▸ ASSIGNMENT: Filter these entries down to the lines that hold the word "computer", and show each of them.

▸ SOURCE DATA:
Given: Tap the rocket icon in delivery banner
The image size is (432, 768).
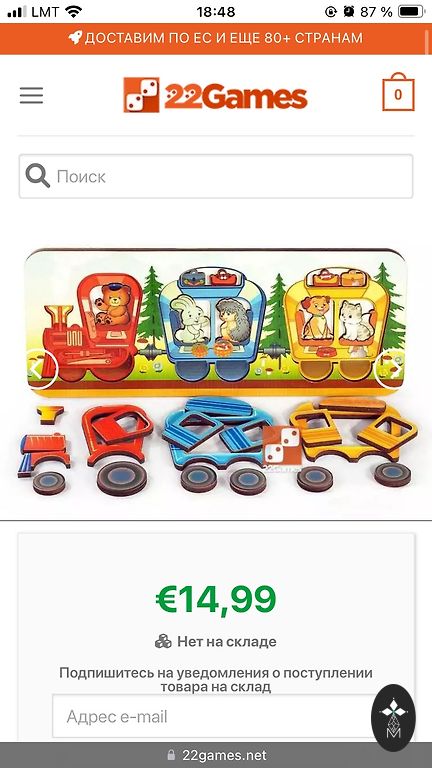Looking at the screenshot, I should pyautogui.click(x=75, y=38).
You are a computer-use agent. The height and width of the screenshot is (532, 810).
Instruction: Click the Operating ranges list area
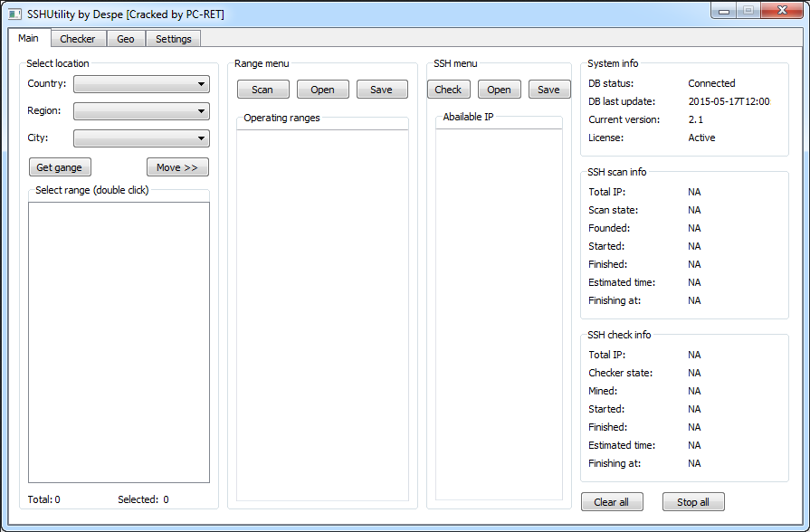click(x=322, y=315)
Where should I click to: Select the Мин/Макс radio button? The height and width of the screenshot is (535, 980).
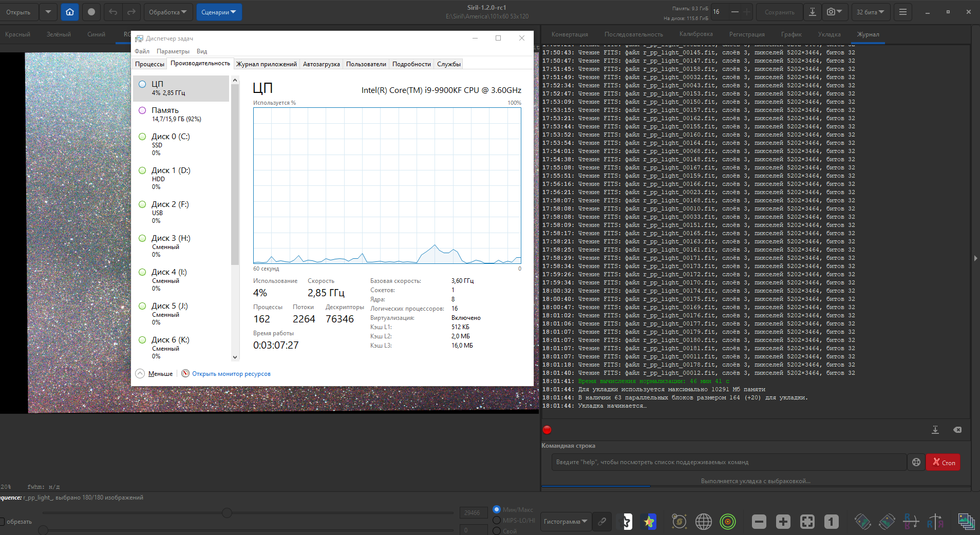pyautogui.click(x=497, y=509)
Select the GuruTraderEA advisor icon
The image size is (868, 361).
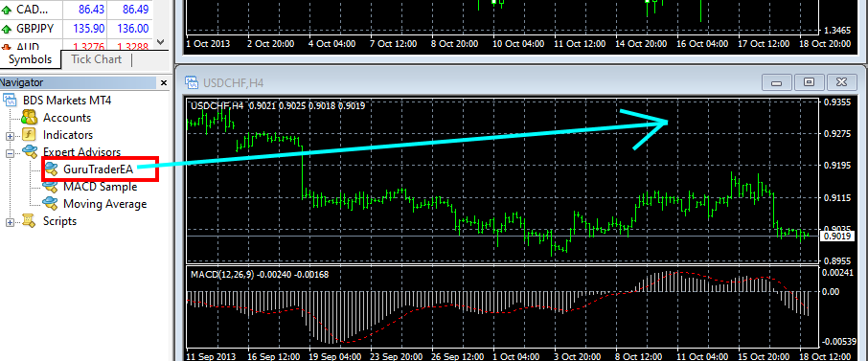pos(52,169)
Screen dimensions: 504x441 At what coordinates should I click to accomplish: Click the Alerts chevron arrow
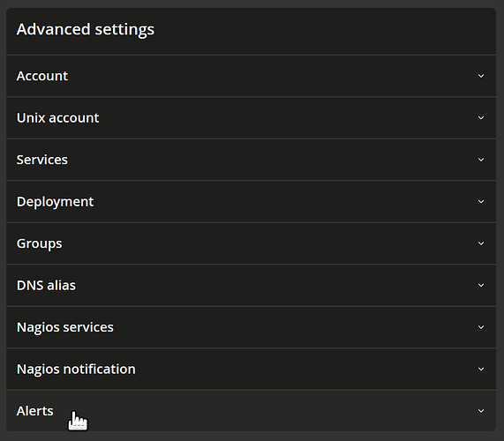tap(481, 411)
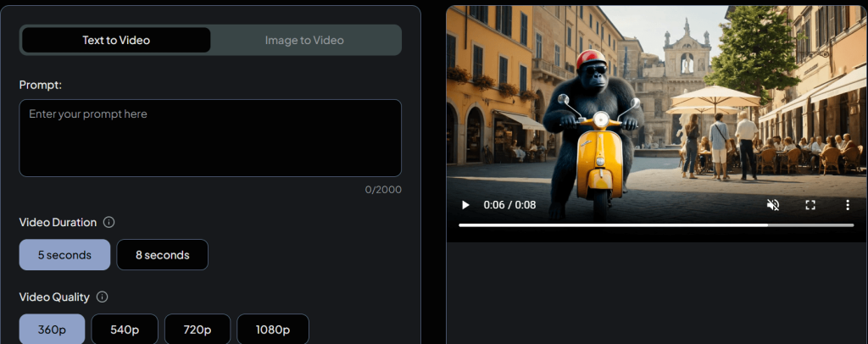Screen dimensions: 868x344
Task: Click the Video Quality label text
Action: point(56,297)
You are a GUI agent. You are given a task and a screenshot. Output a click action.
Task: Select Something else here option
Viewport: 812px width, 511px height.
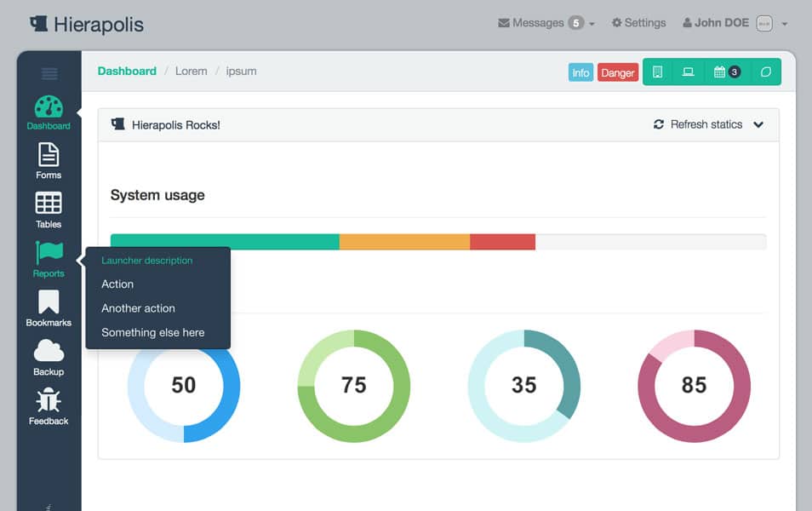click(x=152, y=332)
--
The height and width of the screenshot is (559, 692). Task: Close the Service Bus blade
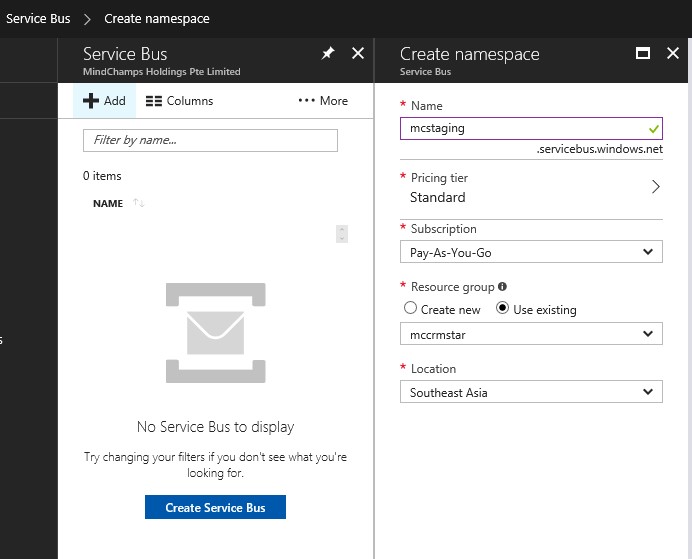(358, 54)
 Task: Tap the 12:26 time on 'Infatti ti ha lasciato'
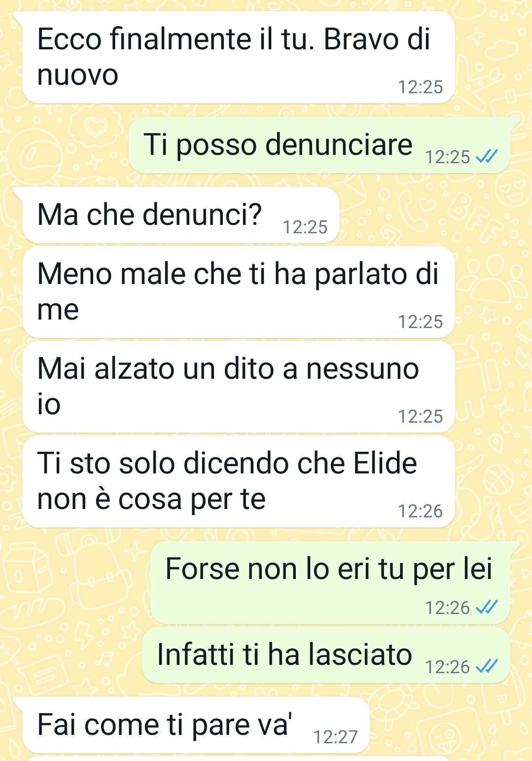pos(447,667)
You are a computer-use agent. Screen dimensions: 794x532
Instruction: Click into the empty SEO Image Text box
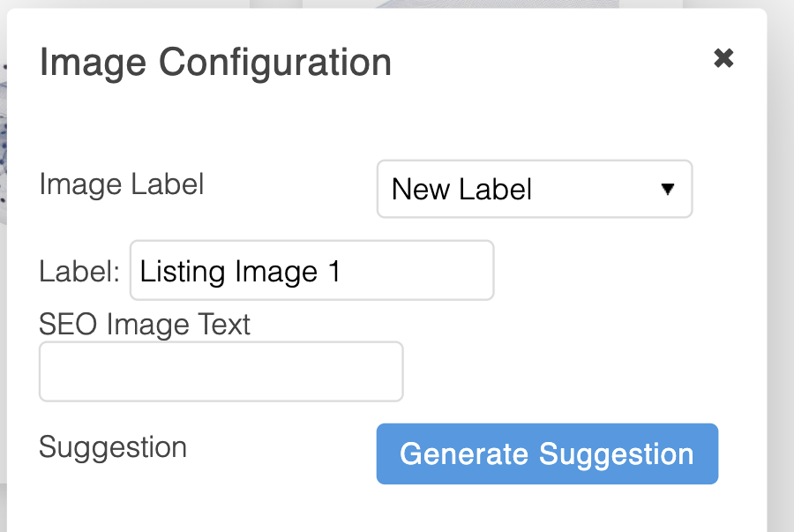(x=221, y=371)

▸ WRITTEN RESPONSE:
You are a computer-use agent. The height and width of the screenshot is (532, 810).
You are a computer-use agent. Screen dimensions: 794x532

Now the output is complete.